Below are the entries; give again exactly the lines from the one mentioning "Task: Open the Group by dropdown" through the one mentioning "You are a computer-use agent. This", inclusive.

-- Opening Marker --

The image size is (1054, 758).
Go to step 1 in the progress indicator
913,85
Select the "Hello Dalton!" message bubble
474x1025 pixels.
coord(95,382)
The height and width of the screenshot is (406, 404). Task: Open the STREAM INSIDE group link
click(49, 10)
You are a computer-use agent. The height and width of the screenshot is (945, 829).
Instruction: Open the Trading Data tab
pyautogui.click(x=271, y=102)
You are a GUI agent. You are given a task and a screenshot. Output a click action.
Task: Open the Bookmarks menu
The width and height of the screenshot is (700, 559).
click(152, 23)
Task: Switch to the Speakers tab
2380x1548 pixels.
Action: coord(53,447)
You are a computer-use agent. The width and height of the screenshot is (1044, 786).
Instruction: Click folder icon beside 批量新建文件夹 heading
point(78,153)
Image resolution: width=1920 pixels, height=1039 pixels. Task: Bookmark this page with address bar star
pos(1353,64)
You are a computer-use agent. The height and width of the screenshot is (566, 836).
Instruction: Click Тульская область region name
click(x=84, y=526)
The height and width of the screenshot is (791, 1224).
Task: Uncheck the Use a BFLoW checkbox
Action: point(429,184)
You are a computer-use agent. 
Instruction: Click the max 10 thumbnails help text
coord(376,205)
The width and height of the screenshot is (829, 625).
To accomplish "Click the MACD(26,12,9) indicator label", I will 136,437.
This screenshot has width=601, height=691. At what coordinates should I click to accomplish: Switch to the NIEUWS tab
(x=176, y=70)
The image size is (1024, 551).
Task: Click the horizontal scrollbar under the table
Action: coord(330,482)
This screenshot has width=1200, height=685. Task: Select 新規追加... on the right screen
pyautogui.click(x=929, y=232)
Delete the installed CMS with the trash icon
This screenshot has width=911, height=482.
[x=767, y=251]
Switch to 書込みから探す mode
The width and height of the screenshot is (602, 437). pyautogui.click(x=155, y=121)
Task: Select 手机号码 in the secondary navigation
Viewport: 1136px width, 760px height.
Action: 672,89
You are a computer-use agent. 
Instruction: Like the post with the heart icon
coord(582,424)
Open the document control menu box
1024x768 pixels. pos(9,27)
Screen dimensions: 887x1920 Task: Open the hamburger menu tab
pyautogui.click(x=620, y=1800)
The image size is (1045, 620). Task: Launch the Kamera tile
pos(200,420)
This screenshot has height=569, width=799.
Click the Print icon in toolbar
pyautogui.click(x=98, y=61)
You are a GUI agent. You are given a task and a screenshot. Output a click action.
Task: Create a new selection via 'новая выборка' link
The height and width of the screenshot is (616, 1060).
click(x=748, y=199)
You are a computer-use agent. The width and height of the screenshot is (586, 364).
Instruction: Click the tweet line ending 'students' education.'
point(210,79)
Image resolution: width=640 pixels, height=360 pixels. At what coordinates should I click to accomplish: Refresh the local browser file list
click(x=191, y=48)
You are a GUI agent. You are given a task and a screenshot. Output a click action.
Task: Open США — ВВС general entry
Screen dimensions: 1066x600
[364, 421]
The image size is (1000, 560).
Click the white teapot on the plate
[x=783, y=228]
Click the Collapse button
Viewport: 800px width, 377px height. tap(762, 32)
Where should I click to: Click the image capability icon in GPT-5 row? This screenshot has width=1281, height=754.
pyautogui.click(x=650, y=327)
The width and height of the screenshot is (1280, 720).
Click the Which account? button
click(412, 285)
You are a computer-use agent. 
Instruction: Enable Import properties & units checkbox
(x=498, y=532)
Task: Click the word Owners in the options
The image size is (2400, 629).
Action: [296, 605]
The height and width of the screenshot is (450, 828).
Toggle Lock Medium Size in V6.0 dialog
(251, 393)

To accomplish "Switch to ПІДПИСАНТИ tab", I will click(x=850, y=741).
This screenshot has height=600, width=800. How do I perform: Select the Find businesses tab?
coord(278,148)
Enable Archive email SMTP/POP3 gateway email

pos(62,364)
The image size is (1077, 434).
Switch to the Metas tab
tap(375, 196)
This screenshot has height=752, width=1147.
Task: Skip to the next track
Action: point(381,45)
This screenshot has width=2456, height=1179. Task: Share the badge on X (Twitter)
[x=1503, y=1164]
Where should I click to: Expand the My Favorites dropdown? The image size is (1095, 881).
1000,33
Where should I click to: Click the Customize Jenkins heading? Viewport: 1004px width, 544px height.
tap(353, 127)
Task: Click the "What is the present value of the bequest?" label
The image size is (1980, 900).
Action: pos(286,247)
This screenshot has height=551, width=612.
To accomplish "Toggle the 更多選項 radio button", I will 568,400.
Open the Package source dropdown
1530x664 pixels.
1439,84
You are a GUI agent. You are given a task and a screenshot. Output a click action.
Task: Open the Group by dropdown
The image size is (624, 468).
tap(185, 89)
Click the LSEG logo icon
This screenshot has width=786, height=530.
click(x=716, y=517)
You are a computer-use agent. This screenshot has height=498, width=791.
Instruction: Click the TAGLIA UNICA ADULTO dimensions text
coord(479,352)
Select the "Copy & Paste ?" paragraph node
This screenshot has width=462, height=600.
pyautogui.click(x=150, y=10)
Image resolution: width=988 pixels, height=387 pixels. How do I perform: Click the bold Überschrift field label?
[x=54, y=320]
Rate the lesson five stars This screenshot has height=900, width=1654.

-- Closing Marker --

## Response:
Task: Open the Group by dropdown
The image size is (624, 468).
tap(185, 89)
Click the LSEG logo icon
This screenshot has width=786, height=530.
click(x=716, y=517)
You are a computer-use agent. This screenshot has height=498, width=791.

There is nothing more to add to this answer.